"""

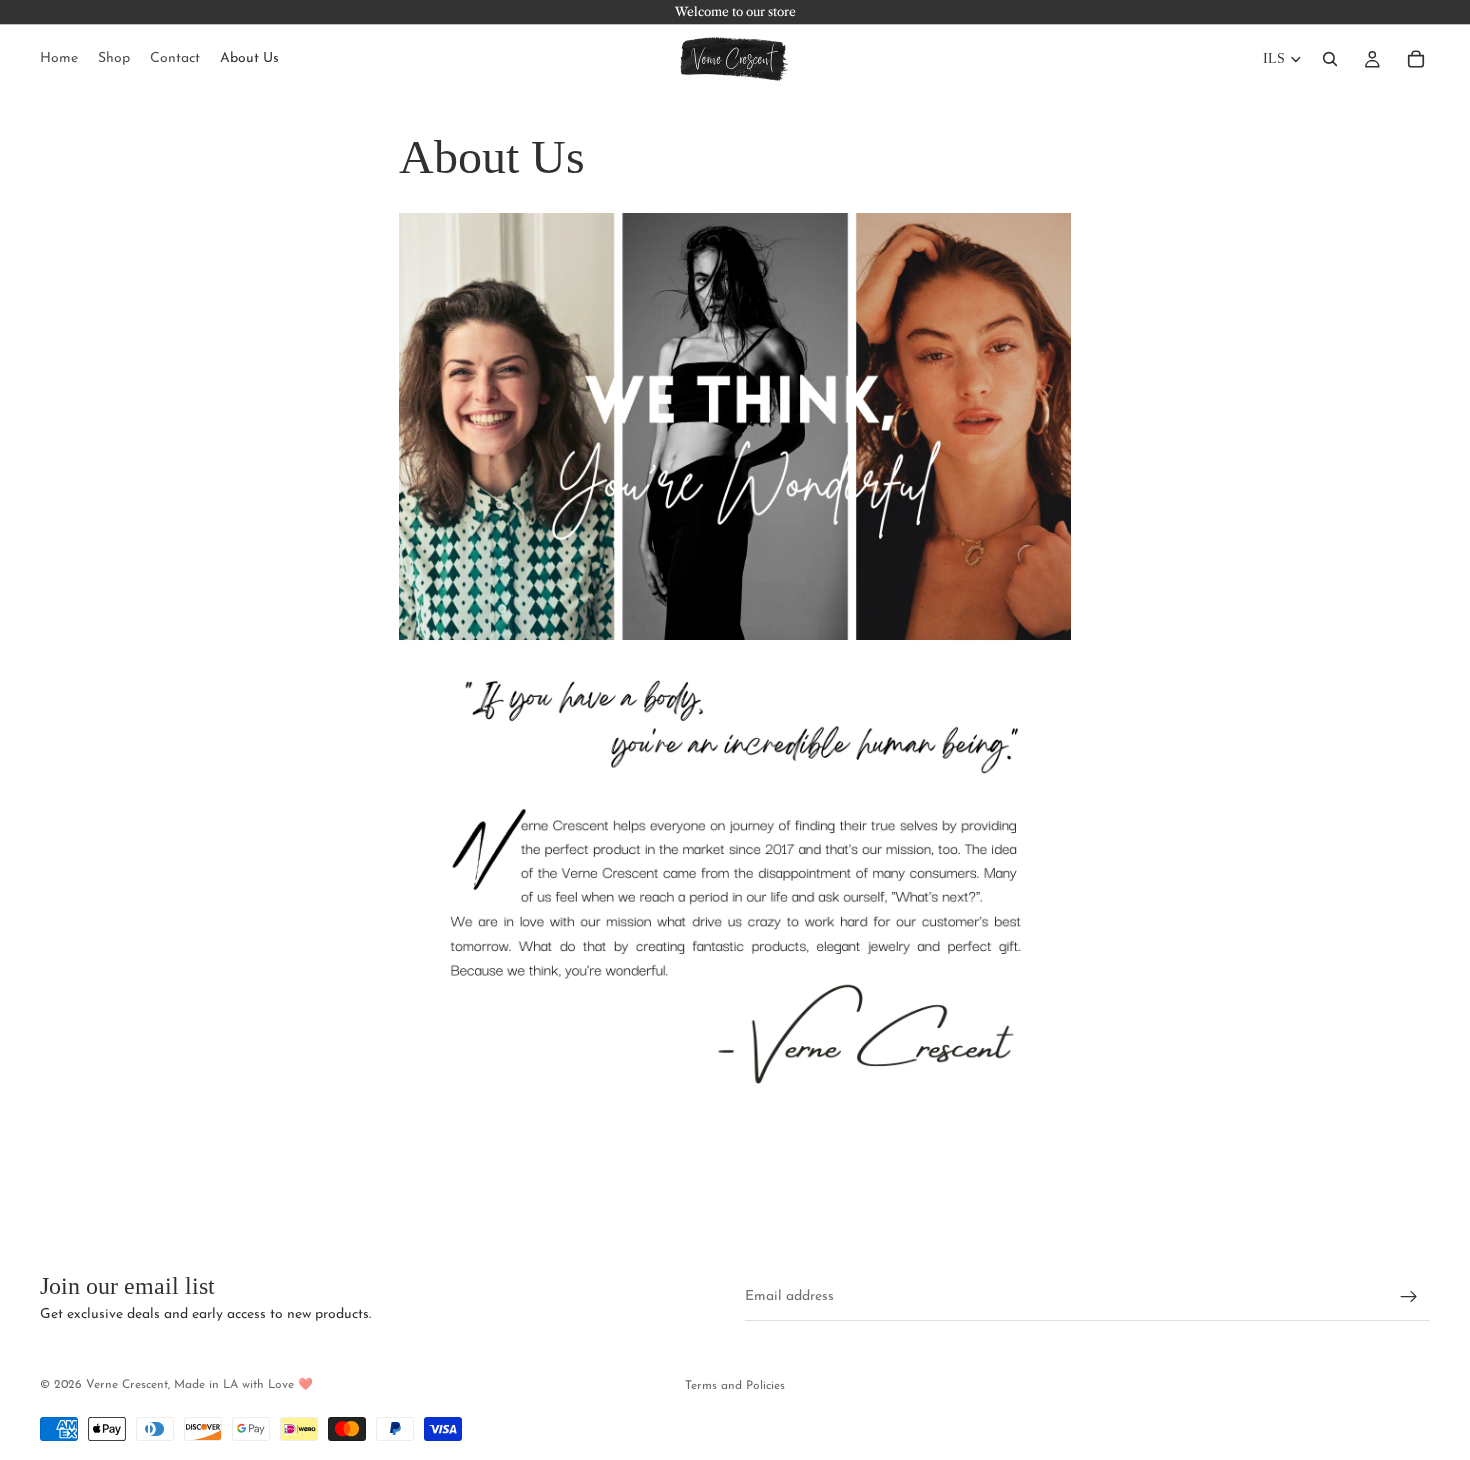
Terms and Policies (735, 1386)
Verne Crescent (127, 1385)
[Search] (1330, 59)
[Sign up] (1409, 1297)
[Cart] (1416, 59)
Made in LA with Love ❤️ (243, 1385)
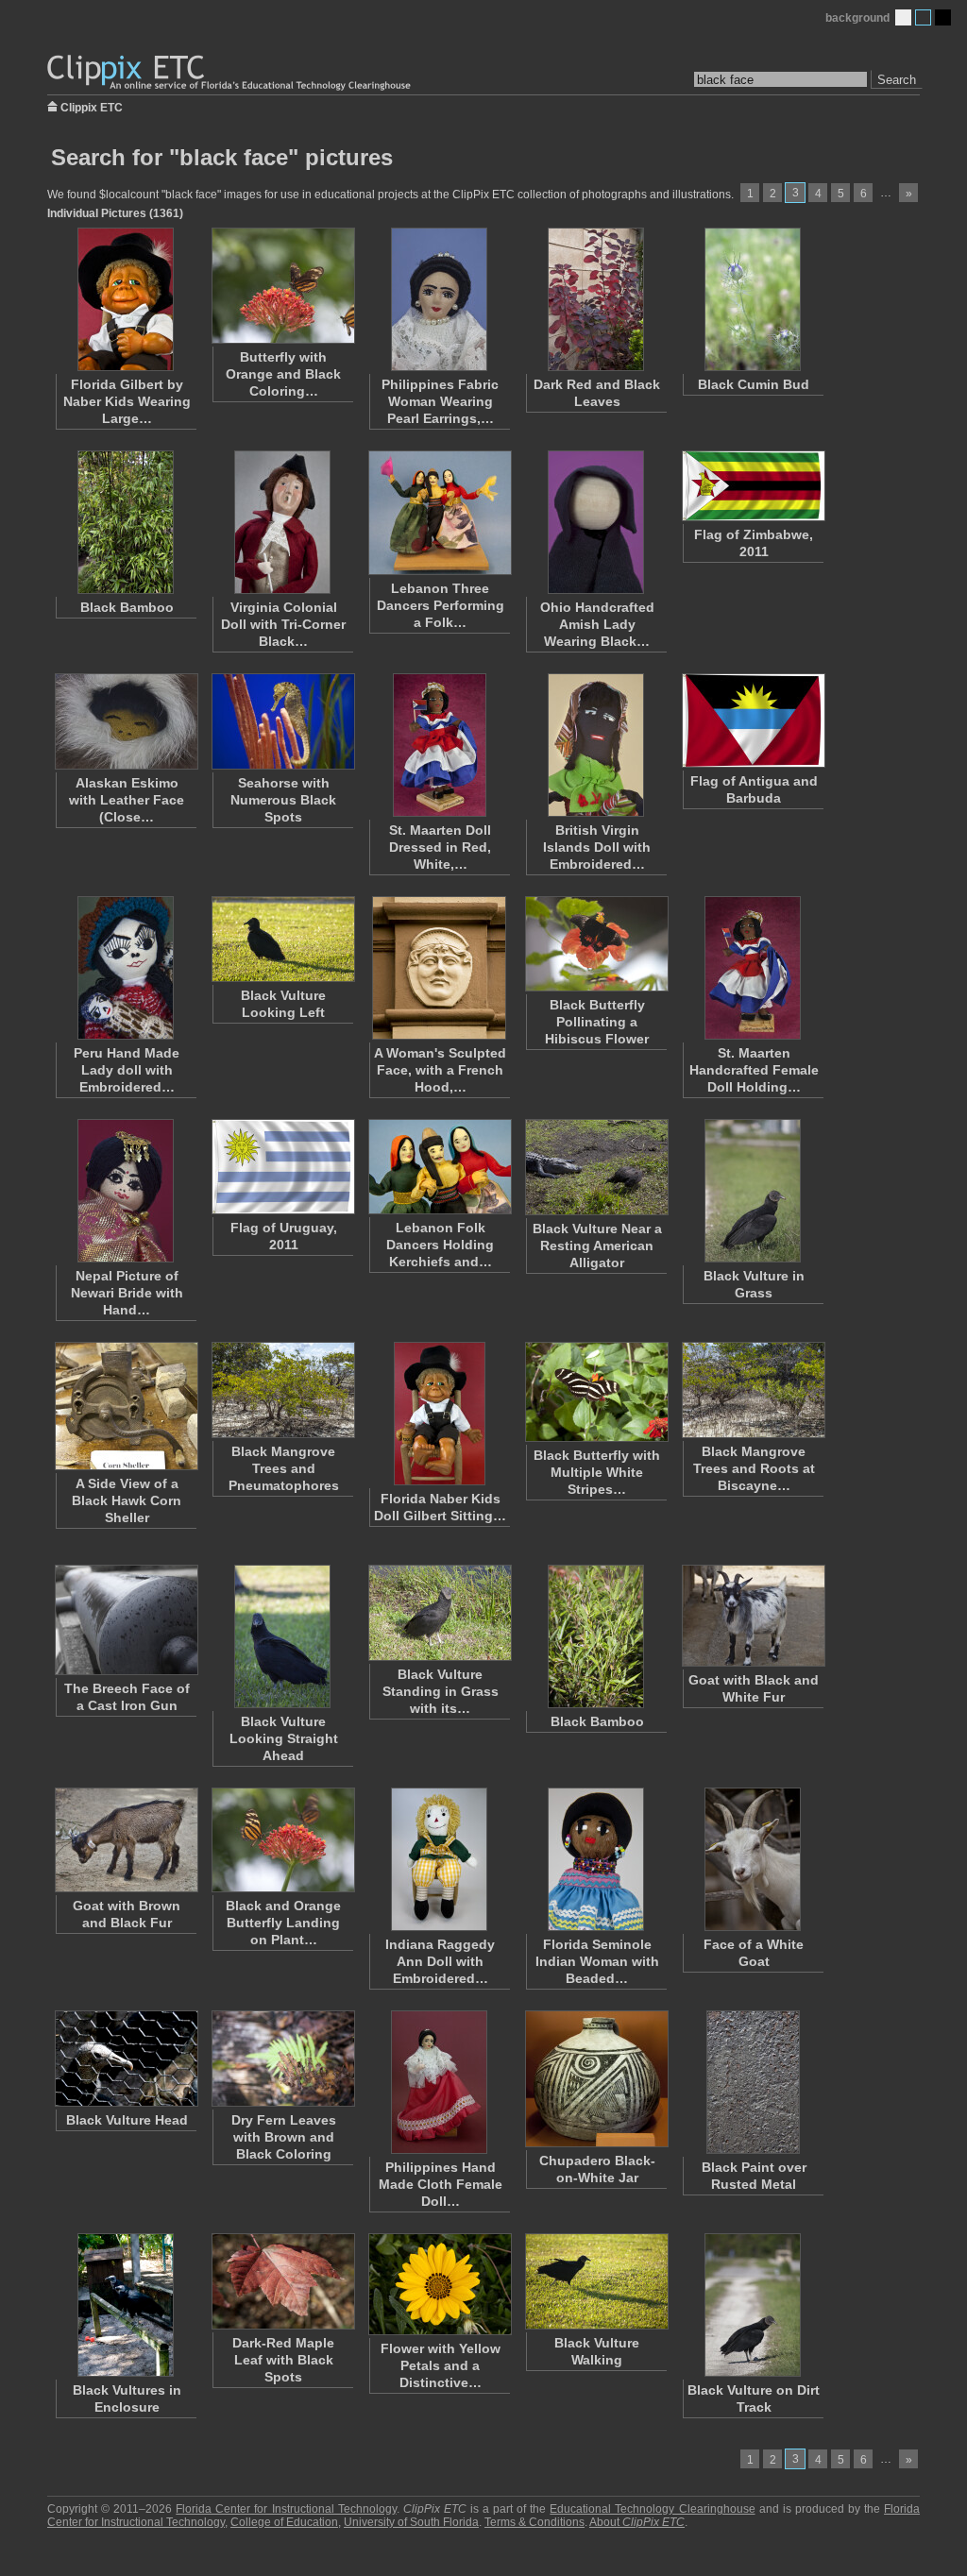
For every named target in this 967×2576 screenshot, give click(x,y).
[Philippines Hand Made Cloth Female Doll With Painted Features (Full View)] (439, 2082)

"""

◆ TASK OBJECTIVE
Show every line of the material that includes the string "Made".

◆ RESPONSE TO THIS TASK
Made in LA with Love ❤️ (243, 1385)
[Philippines Hand Made Cloth Female Doll With Painted Features (Full View)] (439, 2082)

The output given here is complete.